- **Supplied entries**:
*** Block opens ***

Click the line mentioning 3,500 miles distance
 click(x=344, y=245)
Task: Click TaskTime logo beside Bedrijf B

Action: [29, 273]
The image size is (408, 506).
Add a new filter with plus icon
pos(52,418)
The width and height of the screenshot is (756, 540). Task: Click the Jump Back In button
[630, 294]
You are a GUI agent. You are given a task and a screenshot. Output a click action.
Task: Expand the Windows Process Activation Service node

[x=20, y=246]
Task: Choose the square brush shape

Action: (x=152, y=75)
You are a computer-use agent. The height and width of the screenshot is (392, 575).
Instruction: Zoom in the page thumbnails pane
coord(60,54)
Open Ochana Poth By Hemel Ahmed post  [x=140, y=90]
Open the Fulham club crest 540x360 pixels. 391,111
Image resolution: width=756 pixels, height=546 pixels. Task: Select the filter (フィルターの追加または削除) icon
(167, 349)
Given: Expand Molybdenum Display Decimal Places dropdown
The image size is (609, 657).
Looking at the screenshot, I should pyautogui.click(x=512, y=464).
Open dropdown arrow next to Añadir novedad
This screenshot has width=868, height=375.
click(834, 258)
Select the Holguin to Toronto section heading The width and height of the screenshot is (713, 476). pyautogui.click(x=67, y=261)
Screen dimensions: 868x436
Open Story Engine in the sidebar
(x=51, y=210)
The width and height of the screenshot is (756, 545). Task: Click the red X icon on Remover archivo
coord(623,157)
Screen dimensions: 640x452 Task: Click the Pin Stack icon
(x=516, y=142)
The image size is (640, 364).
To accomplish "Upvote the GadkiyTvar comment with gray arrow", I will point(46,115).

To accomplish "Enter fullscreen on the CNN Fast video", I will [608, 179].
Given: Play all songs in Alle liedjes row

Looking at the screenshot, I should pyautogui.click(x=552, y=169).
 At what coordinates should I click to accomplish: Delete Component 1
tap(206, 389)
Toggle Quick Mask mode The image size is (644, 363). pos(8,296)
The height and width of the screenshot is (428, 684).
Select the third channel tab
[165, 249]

*** Block closes ***

- **Requirement**: Repeat each line above exactly as written.

- **Result of the task**:
Click the line mentioning 3,500 miles distance
 click(x=344, y=245)
Task: Click TaskTime logo beside Bedrijf B

Action: [29, 273]
The image size is (408, 506).
Add a new filter with plus icon
pos(52,418)
The width and height of the screenshot is (756, 540). Task: Click the Jump Back In button
[630, 294]
You are a GUI agent. You are given a task and a screenshot. Output a click action.
Task: Expand the Windows Process Activation Service node

[x=20, y=246]
Task: Choose the square brush shape

Action: (x=152, y=75)
You are a computer-use agent. The height and width of the screenshot is (392, 575).
Instruction: Zoom in the page thumbnails pane
coord(60,54)
Open Ochana Poth By Hemel Ahmed post  [x=140, y=90]
Open the Fulham club crest 540x360 pixels. 391,111
Image resolution: width=756 pixels, height=546 pixels. Task: Select the filter (フィルターの追加または削除) icon
(167, 349)
Given: Expand Molybdenum Display Decimal Places dropdown
The image size is (609, 657).
Looking at the screenshot, I should pyautogui.click(x=512, y=464).
Open dropdown arrow next to Añadir novedad
This screenshot has width=868, height=375.
click(834, 258)
Select the Holguin to Toronto section heading The width and height of the screenshot is (713, 476). pyautogui.click(x=67, y=261)
Screen dimensions: 868x436
Open Story Engine in the sidebar
(x=51, y=210)
The width and height of the screenshot is (756, 545). Task: Click the red X icon on Remover archivo
coord(623,157)
Screen dimensions: 640x452 Task: Click the Pin Stack icon
(x=516, y=142)
The image size is (640, 364).
To accomplish "Upvote the GadkiyTvar comment with gray arrow", I will point(46,115).

To accomplish "Enter fullscreen on the CNN Fast video", I will [608, 179].
Given: Play all songs in Alle liedjes row

Looking at the screenshot, I should pyautogui.click(x=552, y=169).
 At what coordinates should I click to accomplish: Delete Component 1
tap(206, 389)
Toggle Quick Mask mode The image size is (644, 363). pos(8,296)
The height and width of the screenshot is (428, 684).
Select the third channel tab
[165, 249]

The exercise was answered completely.